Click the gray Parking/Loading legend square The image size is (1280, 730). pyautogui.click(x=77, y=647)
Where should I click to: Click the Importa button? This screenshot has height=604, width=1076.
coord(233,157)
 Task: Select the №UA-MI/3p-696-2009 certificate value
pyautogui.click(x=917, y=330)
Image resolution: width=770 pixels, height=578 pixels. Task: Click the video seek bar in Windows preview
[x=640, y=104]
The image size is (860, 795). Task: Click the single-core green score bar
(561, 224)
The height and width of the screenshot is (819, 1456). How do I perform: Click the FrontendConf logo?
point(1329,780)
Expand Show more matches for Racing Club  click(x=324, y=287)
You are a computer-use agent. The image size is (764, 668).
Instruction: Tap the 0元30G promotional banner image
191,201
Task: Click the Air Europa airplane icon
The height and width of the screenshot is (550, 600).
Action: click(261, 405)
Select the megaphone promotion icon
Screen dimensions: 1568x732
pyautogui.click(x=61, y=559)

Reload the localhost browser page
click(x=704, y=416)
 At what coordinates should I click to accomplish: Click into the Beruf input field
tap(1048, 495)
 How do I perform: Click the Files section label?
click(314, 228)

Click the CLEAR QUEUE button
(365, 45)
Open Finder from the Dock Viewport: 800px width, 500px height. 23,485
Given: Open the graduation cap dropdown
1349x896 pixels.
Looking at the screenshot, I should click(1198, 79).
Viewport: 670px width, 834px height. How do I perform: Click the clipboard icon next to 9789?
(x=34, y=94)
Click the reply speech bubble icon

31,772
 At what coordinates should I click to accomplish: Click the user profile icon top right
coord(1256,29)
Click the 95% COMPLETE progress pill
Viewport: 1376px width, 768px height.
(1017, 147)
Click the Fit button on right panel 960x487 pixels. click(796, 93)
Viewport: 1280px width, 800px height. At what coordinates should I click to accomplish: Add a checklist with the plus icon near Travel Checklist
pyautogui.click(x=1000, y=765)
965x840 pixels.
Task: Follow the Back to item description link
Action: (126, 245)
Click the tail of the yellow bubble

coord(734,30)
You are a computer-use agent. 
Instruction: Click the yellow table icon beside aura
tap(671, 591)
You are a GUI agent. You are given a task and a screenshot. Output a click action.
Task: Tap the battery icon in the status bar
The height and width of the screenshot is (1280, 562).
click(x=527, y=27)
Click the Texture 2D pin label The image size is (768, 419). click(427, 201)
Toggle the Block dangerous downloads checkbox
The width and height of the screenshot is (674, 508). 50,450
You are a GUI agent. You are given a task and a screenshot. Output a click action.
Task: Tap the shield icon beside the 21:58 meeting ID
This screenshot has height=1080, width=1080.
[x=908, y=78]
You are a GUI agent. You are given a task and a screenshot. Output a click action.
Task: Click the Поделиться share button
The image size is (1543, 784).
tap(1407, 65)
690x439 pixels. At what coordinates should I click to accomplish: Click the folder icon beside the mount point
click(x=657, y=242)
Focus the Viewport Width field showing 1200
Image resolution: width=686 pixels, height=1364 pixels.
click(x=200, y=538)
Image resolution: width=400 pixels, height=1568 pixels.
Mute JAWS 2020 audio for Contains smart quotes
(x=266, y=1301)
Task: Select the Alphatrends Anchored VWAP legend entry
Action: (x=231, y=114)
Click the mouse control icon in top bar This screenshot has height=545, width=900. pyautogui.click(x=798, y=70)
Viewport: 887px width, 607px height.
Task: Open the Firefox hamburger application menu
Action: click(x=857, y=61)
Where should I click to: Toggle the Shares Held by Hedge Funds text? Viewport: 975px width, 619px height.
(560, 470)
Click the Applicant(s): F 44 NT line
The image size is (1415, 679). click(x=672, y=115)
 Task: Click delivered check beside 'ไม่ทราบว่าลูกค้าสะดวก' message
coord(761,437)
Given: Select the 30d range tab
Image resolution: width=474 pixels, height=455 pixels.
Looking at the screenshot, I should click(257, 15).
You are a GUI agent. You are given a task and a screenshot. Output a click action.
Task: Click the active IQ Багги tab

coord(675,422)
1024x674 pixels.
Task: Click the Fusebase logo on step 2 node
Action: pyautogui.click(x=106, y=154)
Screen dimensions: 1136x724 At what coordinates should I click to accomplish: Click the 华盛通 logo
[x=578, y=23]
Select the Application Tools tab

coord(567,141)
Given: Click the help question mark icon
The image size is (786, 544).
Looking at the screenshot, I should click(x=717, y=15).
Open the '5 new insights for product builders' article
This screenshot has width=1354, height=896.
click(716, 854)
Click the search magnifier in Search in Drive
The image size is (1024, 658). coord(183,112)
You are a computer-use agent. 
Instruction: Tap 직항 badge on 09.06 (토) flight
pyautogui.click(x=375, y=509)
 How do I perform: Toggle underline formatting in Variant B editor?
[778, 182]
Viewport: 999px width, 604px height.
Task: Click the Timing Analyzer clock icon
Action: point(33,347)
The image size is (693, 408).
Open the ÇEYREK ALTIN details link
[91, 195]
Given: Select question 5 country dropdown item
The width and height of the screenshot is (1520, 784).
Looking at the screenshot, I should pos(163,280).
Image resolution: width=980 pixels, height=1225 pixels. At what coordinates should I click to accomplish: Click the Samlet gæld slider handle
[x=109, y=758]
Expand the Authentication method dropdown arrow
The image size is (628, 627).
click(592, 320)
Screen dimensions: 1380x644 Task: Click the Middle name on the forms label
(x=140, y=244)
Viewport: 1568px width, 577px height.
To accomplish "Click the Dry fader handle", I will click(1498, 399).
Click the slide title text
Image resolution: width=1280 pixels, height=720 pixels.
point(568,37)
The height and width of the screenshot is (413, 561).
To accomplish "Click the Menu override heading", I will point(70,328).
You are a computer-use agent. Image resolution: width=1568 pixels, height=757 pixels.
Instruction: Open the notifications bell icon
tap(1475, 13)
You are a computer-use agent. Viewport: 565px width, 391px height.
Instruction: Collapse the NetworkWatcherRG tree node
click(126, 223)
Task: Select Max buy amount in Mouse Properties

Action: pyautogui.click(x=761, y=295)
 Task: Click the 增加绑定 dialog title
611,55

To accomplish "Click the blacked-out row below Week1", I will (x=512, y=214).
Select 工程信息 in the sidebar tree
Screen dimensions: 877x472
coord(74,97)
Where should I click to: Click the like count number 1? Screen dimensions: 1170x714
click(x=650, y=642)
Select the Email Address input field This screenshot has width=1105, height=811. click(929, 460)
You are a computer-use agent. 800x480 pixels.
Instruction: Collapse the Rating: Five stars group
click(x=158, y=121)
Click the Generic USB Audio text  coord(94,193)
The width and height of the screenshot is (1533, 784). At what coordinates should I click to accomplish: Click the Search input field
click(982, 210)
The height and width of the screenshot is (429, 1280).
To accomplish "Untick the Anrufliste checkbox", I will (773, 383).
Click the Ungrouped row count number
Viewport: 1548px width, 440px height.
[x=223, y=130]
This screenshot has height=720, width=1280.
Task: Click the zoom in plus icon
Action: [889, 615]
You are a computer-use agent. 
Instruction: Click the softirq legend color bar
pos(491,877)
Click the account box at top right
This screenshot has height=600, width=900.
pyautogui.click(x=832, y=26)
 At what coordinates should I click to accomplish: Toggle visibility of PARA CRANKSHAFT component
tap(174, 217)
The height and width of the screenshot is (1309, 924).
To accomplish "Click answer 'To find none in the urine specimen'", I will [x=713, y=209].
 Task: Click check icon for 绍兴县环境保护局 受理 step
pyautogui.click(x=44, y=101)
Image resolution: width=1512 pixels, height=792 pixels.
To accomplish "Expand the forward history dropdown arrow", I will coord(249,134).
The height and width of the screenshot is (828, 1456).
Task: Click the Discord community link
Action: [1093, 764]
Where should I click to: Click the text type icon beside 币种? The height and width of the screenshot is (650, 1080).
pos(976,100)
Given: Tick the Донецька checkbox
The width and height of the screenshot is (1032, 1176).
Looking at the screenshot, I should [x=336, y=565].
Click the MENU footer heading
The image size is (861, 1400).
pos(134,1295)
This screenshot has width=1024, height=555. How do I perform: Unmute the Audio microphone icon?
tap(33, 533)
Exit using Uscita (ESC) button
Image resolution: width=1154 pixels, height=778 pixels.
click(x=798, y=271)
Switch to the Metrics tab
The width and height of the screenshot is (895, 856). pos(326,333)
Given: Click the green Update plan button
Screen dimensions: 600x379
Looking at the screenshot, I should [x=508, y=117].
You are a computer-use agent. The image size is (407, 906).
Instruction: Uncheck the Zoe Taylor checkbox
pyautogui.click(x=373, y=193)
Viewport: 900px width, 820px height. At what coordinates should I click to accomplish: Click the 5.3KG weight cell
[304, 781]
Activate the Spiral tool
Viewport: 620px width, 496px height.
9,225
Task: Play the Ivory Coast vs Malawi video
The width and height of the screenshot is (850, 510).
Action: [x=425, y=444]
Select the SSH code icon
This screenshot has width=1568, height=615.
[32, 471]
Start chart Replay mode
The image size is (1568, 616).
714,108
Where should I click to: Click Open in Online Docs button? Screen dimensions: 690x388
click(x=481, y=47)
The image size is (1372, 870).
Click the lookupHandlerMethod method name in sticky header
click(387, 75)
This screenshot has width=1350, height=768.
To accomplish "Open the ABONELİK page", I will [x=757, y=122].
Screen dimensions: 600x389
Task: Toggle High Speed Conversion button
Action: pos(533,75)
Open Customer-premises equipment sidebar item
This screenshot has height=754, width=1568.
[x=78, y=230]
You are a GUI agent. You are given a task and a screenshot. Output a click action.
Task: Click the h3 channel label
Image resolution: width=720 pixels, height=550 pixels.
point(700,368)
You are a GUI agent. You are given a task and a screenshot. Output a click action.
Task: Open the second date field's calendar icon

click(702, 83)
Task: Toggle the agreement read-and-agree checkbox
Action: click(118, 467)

TASK DIRECTIONS — Going back over the entries above, copy word for word every line from the one that has "Given: Tick the Донецька checkbox" on through the one that has "Given: Click the green Update plan button".

RESPONSE TO THE EXERCISE —
Given: Tick the Донецька checkbox
The width and height of the screenshot is (1032, 1176).
Looking at the screenshot, I should [x=336, y=565].
Click the MENU footer heading
The image size is (861, 1400).
pos(134,1295)
This screenshot has width=1024, height=555. How do I perform: Unmute the Audio microphone icon?
tap(33, 533)
Exit using Uscita (ESC) button
Image resolution: width=1154 pixels, height=778 pixels.
click(x=798, y=271)
Switch to the Metrics tab
The width and height of the screenshot is (895, 856). pos(326,333)
Given: Click the green Update plan button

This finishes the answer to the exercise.